NVSM can be used as a standalone utility from the command line by system administrators.

The following is a high level diagram of the NVSM framework, showing the NVSM API services at the heart of the framework, the DGX System Health Monitors (DSHM) responsible for monitoring the health of key system components, and the NVSM CLI for user control.

Note

DSHM functionality is not supported on DGX Station.

Verifying NVSM API Services

nvsm_api_gateway is part of the DGX OS image and is launched by systemd when DGX boots. The following are the services running under NVSM-APIS.

nvsm_api_gateway-plugin-environment

nvsm_api_gateway-mqtt

nvsm_api_gateway-plugin-memory

nvsm_api_gateway

nvsm_api_gateway-selwatcher

You can verify if each NVSM-APIS service is up and running using the ‘systemctl’ command. For example, the following command verifies the memory service.

$ sudo systemctl status nvsm_api_gateway-plugin-memory

You can also view all the NVSM-APIS services and their status with the following command.

$ sudo systemctl status -all nvsm_api_gateway*

Configurable DSHM Features

DSHM contains the following features that you can configure using the NVSM CLI:

Health Monitor Alerts
Health Monitor Policies

Health Monitor Alerts

Alerts are events of significance that require attention.

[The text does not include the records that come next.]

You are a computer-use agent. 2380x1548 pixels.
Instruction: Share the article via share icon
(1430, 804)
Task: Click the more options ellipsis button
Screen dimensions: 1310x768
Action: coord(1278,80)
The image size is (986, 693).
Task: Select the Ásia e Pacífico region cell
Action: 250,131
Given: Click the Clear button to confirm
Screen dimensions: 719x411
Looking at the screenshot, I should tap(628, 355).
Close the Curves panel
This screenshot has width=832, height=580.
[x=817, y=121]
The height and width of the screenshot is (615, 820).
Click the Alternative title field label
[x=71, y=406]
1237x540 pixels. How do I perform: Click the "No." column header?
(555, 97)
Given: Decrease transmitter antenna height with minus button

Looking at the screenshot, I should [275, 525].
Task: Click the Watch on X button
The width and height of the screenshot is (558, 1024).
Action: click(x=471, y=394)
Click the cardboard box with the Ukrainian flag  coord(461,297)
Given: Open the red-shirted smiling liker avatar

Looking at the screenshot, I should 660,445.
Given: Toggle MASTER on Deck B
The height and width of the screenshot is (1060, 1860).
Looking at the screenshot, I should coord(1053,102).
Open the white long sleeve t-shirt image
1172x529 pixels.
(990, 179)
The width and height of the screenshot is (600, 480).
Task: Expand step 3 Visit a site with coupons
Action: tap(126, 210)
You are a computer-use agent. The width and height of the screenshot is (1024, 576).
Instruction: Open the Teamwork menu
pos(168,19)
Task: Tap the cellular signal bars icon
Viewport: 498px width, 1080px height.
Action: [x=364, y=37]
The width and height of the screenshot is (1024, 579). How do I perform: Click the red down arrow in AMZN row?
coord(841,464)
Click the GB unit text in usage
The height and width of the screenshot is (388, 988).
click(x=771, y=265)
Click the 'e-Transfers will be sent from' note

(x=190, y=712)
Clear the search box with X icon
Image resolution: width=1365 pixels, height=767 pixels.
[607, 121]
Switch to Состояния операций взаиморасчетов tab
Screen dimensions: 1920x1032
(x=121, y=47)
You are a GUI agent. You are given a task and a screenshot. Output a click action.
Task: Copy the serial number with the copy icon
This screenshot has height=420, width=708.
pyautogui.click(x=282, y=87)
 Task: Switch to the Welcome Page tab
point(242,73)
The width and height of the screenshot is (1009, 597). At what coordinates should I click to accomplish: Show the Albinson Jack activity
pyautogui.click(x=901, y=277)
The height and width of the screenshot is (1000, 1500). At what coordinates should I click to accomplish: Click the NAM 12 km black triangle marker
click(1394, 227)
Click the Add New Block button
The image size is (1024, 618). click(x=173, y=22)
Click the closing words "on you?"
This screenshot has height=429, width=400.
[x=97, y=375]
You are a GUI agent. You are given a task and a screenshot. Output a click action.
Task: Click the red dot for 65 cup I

When a health monitor detects such an event in the subsystem that it monitors, it generates an alert to inform the user. The default behavior is to log the alerts in persistent storage as well as to send an E-mail notification to registered users. Refer to the section Using the NVSM CLI for details about configuring users for receiving alert E-mail notifications.

Each alert has a ‘state’. An active alert can be in a ‘critical’ or ‘warning’ state. Here, ‘critical’ implies an event that needs immediate action, and ‘warning’ implies an event that needs user attention. When the alerting condition is removed, the alert state changes to ‘cleared’. Details of how to view the generated alerts recorded in the database are available in the section Using the NVSM CLI.

DSHM Alert List

The following table describes each DSHM alert ID.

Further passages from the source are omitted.